My three favorite books of the year were written by people who grew up in faith communities, but who do not identify as Christian authors. Their work is deeply faith-filled, though, and I finished each text with a renewed hope in my own divided community, where people have been inclined to cast others as less than human, and where Christianity has often been used as a cudgel rather than a balm.

These books express the grace of God through beautiful and terrible things, and in people we are inclined to reject because they haven’t fit our perceptions of where God’s grace exists: In the immigrant. In queer people. In a woman who is old and frail, and in her mentally ill daughter. 

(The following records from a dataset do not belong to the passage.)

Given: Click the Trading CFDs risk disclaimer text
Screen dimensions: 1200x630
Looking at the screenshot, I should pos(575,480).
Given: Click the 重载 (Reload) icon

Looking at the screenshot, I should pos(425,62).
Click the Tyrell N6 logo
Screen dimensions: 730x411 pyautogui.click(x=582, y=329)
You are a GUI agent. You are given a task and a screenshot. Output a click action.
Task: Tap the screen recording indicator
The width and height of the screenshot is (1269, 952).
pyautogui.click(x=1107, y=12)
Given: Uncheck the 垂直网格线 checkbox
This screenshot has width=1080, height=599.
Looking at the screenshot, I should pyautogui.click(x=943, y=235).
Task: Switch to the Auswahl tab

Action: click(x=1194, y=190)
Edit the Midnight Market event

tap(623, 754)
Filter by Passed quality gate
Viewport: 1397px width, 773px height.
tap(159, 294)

 Here are the best three books I read this year:

 Diary of a Misfit: A Memoir and a Mystery, by Casey Parks. Parks grew up evangelical in the deep south, where being gay was an abomination that deserved expulsion from church, family, society. Her book explores coming to terms with who she is, using her reporting on Roy, one of her grandma’s neighbors who presents as a man, though is biologically female. This investigation is fascinating, but I was also drawn to Parks’ complex relationship with her mother, and the ways fraught relationships define how we see the world. This book is a study in memoir, but more than that, it reminds us that our beautiful diversity reflects God’s glory.

 

Everything Sad is Untrue (A True Story), by Daniel Nayeri. Nayeri’s family lived as refugees in central Oklahoma, exiled from Iran because his mom began practicing Christianity. His narrative is not linear, and he frames his story within larger ideas about truth, memory, storytelling, and what it means to be a stranger in a strange land. I cried my way through the last fifty pages of this memoir; the narrative redeems people who probably don’t deserve redemption, save that we are all complicated people who require enduring grace, especially from those we love best.

 

Fight Night, by Miriam Toews. I’ve read almost all of Toews’ work, in some part because she’s a fellow Mennonite (or was). Most of her novels have felt just beyond the realm of my understanding; I knew Toews was exploring compelling ideas, but I couldn’t quite articulate what those ideas were. Fight Night is different. It narrates the relationship between Swiv, the nine-year-old narrator, another misfit character; and her Grandma, a feisty woman who has lived a conscribed life because of her conservative religious upbringing. Both are trying to protect Swiv’s mom, who has a mental illness and is pregnant with Swiv’s half-brother. The ending is tragic and beautiful, as all three try to find agency amidst suffocating cultural expectation.

I’m starting to make my reading list for next year! What would you recommend?